- EXERCISE SET:
1 > Rewrite everything in the harvest report from "This year, because" down to "Gulf are convincing.", putting "the weather" in place of "Mother Nature".
2 > Please carry the harvest report on past its last sentence.

*** SOURCE EXTRACT ***

Ripe but with Lower Sugars and Great Acids
Sorry for not ripping one of these Harvest Pages out before now, but to be honest, Harvest 2007 came visiting a bit earlier than expected. We began picking on Monday, September 24th, which is not abnormal for first harvest or second harvest fruit like we have this year from our new Wind Ridge Vineyard, but it didn’t stop there.
This year, because of fewer extremely warm periods during the growing season and cooler nights, we have greater physiological maturity at lower sugars, a condition that excites us, since the wine will show lower alcohol and higher acids. A balanced wine with great acid will be an ager.
But Mother Nature giveth and taketh away. A spurt of rain that can help balance vine chemistries just before final ripening has continued with only occasional drying and no real warming. We are getting satisfied with the concept of almost ripe fruit being better than fuzzy fruit–i.e., botrytised fruit. Flavors are good, the numbers are good and the waves of rain storms from the Alaskan Gulf are convincing.
For that reason, we will likely begin moving from 35% harvested today to 75% or more in the next 4-6 days. Fermentors are being encouraged to finish their first round and make ready for a new spate of fruit.

*** End of SOURCE EXTRACT ***
*** DATA FOR ANALYSIS ***

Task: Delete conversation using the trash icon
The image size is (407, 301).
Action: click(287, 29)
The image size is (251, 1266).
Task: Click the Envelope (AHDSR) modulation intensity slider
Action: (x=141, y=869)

*** End of DATA FOR ANALYSIS ***

- ANSWER LIST:
1 >
This year, because of fewer extremely warm periods during the growing season and cooler nights, we have greater physiological maturity at lower sugars, a condition that excites us, since the wine will show lower alcohol and higher acids. A balanced wine with great acid will be an ager.
But the weather giveth and taketh away. A spurt of rain that can help balance vine chemistries just before final ripening has continued with only occasional drying and no real warming. We are getting satisfied with the concept of almost ripe fruit being better than fuzzy fruit–i.e., botrytised fruit. Flavors are good, the numbers are good and the waves of rain storms from the Alaskan Gulf are convincing.

2 >
Fortunately, we opted for a larger winery harvest intern force, and one with credentials as good as we’ve seen, ever. From all corners of the world from Australia to New Zealand to Serbia to the US, it is a tightly knit crew full of vim, vigor and fun. We’ll introduce them in a later Harvest Page. With me hobbling, Mike and Brian are given floor control entirely, glad likely that I’m unable to make their lives dangerous from a forklift seat as in normal years. Daily harvest and fermentation decisions by Mike and me, coupled with reminiscences about the last similar year, 1997, organize the work from a winery table rather than the normal forklift.
So that this actually gets posted, I’ll ship this off into internet land.
“What was it like in the old days?,” some might ask. This is it. This Harvest is as much an old-style vintage as we’ve seen since, say, 1997. The rain has come early, earlier than we wanted in any volume both for inconvenience and for full ripening and potential disease. Everything we have harvested has not been negatively impacted by rain, but we still have 65% of our harvest hanging, so there is a chance of compromised fruit if clearing doesn’t occur relatively soon.
The normal rainfall in September in McMinnville is 1.37 inches. In 2007 they received 2.48 inches in September. Just in the last week (9/26-10/2) 2.62 inches have fallen. Forecasts show minor clearing, but over the next ten days moderate rain continues to the tune of 2-3 more inches.
We trust that it isn’t that intense, but just in case, we are preparing in the next five days to bring in the almost ripe remaining Pinot gris from Corral Creek and Ridgecrest, the remaining Stoller Chardonnay, plus begin bringing in the later ripening, but high quality Ridgecrest Pinot noir, of which there is 70 tons or more.
The growing season was moderate in temperature, some say cool, but in fact out of the last 11 years, 2007 is sixth warmest, or right in the middle of the ranked vintages.